There has been quite a kerfuffle about USHCN adjustments. There was a WUWT post on reasons for the spike, a recalc at Steven Goddard's site, and more here and here. But the basic elementary issue is little understood. You need to be very careful doing arithmetic with averages of data from disparate situations. I'll show why.
I introduce three annual averages. F1 and R1 are averages of Final and Raw USCHN data over just the set where both numbers are known. Then F2 is the average of Final, in each year, over data where the raw is not known.
My earlier calculation was F1-R1, or equivalently, the average difference between final and raw when both are known. This is clearly a measure of adjustment. Steven Goddard's variants all include F2 in some way. I'll show that this is never helpful, and leads to silly results.
First, a simple rule for combining averages.
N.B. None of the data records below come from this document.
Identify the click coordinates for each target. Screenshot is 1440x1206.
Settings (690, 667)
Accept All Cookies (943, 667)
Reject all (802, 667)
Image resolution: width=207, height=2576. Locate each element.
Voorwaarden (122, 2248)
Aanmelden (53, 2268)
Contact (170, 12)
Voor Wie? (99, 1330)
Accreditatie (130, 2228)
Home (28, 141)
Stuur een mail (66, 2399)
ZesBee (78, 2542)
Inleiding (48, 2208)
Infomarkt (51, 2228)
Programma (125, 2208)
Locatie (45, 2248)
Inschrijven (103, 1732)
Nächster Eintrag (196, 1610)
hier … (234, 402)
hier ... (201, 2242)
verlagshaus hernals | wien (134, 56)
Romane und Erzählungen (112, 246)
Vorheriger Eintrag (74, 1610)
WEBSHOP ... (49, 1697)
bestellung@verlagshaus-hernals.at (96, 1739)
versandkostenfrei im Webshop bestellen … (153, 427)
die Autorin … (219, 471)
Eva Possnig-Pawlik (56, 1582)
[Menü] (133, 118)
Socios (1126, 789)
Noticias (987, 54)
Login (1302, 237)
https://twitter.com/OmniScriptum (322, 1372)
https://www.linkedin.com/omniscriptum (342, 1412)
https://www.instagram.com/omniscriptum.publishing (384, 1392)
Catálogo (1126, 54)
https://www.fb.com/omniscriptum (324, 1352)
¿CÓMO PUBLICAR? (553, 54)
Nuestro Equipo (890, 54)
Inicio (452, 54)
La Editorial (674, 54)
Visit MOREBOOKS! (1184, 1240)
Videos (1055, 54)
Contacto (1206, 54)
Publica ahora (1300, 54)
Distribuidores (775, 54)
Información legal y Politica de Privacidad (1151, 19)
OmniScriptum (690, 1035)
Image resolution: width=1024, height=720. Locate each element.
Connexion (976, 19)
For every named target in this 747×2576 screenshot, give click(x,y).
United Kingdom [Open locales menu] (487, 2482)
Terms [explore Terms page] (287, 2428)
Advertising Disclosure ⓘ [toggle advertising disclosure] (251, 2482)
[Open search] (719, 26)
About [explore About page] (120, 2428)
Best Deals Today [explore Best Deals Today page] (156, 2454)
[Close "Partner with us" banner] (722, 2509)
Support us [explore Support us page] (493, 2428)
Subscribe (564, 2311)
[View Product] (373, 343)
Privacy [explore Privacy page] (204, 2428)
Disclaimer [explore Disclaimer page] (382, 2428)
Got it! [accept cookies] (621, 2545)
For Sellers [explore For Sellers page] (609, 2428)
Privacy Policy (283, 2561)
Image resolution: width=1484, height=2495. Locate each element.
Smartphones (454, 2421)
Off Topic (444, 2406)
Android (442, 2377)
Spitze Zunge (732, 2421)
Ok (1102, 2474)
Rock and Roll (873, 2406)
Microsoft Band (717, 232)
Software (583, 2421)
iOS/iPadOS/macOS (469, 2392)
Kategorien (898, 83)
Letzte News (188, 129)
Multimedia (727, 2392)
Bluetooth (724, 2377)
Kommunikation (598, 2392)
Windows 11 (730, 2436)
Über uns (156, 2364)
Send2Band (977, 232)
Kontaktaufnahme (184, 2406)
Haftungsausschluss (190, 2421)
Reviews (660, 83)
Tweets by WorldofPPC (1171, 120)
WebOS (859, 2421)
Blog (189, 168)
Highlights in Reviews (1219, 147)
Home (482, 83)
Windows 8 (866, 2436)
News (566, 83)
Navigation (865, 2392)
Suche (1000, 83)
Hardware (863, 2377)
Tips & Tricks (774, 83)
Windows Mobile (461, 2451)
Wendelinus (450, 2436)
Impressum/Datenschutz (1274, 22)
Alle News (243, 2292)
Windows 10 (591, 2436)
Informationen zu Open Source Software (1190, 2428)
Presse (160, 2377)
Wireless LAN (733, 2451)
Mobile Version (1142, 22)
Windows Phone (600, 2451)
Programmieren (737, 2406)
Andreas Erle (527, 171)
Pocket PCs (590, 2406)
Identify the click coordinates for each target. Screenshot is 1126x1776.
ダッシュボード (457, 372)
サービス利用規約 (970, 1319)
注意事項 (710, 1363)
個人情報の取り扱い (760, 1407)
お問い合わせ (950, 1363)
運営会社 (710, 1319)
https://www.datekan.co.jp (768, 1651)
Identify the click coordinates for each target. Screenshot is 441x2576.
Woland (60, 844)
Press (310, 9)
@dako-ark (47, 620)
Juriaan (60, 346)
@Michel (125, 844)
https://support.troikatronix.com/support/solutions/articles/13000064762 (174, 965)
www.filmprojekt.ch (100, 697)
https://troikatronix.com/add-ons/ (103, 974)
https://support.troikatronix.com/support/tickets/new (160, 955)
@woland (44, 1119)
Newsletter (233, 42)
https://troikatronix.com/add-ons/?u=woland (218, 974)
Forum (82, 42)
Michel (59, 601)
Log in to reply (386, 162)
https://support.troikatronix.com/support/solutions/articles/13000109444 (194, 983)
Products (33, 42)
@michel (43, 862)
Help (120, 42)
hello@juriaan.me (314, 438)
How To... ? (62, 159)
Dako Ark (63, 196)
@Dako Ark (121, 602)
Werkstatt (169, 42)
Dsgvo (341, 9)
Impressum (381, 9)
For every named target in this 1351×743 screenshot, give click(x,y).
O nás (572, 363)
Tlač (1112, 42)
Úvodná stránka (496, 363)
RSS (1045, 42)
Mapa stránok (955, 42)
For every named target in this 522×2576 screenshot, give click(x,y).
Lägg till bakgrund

If you have a set S of N numbers, made up of subsets S1 (N1) and S2 (N2), and the respective averages are A, A1 and A2, then
A=p*A1+q*A2, where p=N1/N, q=N2/N and p+q=1
In averaging USHCN data with adjustments, we have in each year a set S1 of N1 station/months that have both raw and final data, and a set S2 of N2 that have final alone. Call F1 and R1 the averages of final and raw on S1, and F2 the average of final on S2.
Caveat: I have started from 1900 from where it is almost true that all stations have final data. There are just a few (max 3) missing in some years of the first decade. I believe that makes no difference to the analysis.
Steven Goddard (SG), took the average of all raw from all final:
A_S = p*F1 + q*F2 - R1 = (1-q)*F1 + q*F2 - R1 = (F1 - R1) + q*(F2-F1)
I took the averages of differences where they exist, which is exactly:
A_N = F1 - R1
So A_N is indeed an average of known adjustment differences. SG has combined it with something else. What does that achieve?
SG insists that it adds, or retains, information about the interpolation (F2). But we don't have a difference between interpolated and raw. Instead, he has combined it with F2-F1, which is the difference between two sets of final values.
This really makes no sense. But it led to the "spike". The reason is that the interpolated points are more frequent in the latest month, April. And that is the warmest month. While R1 is on the complementary set, which is the cooler period. The small adjustment makes little difference here, compared to seasonal. In fact, for recent years, raw and adjusted are virtually identical.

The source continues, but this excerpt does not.